Una vittoria. Una squadra che sapeva di riscatto sportivo e sociale
Furono anni e momenti straordinari quelli. Mentre il Cagliari di Gigi Riva vinceva lo scudetto, la Hit Parade della primavera 1970 dava al primo posto Simon and Garfunkel con “Bridge Over Troubled Water”, davanti ai Beatles con “Let it be”, ultimo album dei ragazzi di Liverpool: appena il 10 aprile McCartney aveva abbandonato il gruppo, decretandone la fine.
Mentre l’Apollo 13 s’avviava verso la Luna senza allunarvi mai per poi rientrare sulla Terra dopo un viaggio drammatico e l’astronave a pezzi, allo Stadio Amsicora – cronaca in diretta di “The Voice” Sandro Ciotti – era l’apoteosi del Cagliari e di Gigi Riva contro il Bari.
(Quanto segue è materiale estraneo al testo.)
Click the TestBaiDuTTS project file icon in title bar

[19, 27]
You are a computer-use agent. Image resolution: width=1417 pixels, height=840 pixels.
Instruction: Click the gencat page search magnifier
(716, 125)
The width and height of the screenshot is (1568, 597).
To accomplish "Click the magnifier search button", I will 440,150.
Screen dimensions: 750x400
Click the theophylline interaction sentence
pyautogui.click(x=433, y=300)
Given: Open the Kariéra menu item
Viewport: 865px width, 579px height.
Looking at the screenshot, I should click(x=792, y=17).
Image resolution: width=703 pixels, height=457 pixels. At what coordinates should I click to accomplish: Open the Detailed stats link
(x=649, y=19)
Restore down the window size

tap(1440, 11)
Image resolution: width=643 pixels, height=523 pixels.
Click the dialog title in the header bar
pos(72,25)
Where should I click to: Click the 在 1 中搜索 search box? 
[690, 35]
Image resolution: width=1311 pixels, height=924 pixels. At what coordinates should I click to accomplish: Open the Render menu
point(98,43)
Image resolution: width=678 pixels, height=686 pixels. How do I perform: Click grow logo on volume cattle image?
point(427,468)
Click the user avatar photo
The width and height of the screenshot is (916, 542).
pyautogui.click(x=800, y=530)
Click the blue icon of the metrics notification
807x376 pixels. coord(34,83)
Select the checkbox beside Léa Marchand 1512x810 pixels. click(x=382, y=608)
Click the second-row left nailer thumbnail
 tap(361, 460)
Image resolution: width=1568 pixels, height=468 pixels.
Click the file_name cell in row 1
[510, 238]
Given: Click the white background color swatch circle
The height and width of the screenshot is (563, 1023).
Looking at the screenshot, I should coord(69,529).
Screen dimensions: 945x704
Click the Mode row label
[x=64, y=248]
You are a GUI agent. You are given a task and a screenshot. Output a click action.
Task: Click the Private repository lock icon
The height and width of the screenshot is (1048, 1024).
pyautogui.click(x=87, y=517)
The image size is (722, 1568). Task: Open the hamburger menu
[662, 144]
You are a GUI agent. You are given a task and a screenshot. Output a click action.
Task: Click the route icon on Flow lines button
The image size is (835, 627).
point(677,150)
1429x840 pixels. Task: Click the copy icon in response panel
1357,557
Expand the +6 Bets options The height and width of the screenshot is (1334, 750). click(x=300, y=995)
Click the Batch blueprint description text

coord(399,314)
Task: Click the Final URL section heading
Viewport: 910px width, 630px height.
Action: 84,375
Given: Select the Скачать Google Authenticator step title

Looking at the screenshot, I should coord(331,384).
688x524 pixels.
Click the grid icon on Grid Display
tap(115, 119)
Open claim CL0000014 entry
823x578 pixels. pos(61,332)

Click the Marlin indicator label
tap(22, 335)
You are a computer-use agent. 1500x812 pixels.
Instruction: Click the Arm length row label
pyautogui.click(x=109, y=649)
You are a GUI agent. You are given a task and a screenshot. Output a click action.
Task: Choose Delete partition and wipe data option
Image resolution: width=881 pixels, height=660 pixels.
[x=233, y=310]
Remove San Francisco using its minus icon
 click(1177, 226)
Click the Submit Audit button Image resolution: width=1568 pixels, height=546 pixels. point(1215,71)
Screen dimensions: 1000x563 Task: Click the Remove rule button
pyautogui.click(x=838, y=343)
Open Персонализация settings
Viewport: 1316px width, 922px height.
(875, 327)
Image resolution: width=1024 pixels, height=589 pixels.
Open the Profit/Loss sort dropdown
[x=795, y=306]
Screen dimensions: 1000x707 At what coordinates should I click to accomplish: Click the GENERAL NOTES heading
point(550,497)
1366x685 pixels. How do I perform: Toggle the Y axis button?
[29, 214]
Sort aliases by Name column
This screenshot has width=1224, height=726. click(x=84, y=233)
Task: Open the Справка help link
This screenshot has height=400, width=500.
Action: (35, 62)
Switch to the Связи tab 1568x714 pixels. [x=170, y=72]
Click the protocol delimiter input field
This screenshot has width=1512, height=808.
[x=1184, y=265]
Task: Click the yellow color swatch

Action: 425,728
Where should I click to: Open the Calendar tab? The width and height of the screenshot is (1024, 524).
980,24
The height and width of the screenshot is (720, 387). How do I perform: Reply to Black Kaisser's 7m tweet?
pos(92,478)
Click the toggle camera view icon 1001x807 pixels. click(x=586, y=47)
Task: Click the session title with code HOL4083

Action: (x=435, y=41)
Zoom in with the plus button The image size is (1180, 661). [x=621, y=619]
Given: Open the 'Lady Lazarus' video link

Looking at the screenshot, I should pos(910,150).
Ampsicora, con la p, era stato un antico eroe della sarditudine, un ribelle resistente all’invasione romana.
Se oggi i ragazzi ne ricordano vagamente il nome, è perché lo associano allo stadio del trionfo rossoblu.
A Cagliari, tra l’Amsicora, il Sant’Elia e la Sardegna Arena dal 2015 corre il Viale dei Campioni d’Italia 1969/70. Un viale basta per la storia, a Torino sarebbe impossibile trovare tante strade quanti gli scudetti della Juve. Più passa il tempo e più si ha il senso epico di quell’impresa, rassegnandoci contemporaneamente all’idea che un’altra storia così probabilmente non la vedremo più.
Ma non vinse solo per Riva quello scudetto il Cagliari. Anzi. Riva aveva già vinto due volte la classifica cannonieri, ma il Cagliari non aveva vinto lo scudetto. Vinse anche e soprattutto per una delle più straordinarie difese mai viste, con Albertosi in porta e Cera libero (dopo l’infortunio di Tomasini) dietro Martiradonna, Niccolai e Zignoli. 11 gol presi in 30 giornate: 0,37 a ogni partita, un record eccezionale. Gigi Riva raccontava sempre: “A quei tempi, a inizio partita, i difensori col tacco tiravano un solco parallelo all’area di rigore e dicevano all’attaccante: se lo oltrepassi ti tronco”. E infatti Gigi ci avrebbe poi rimesso gambe e carriera.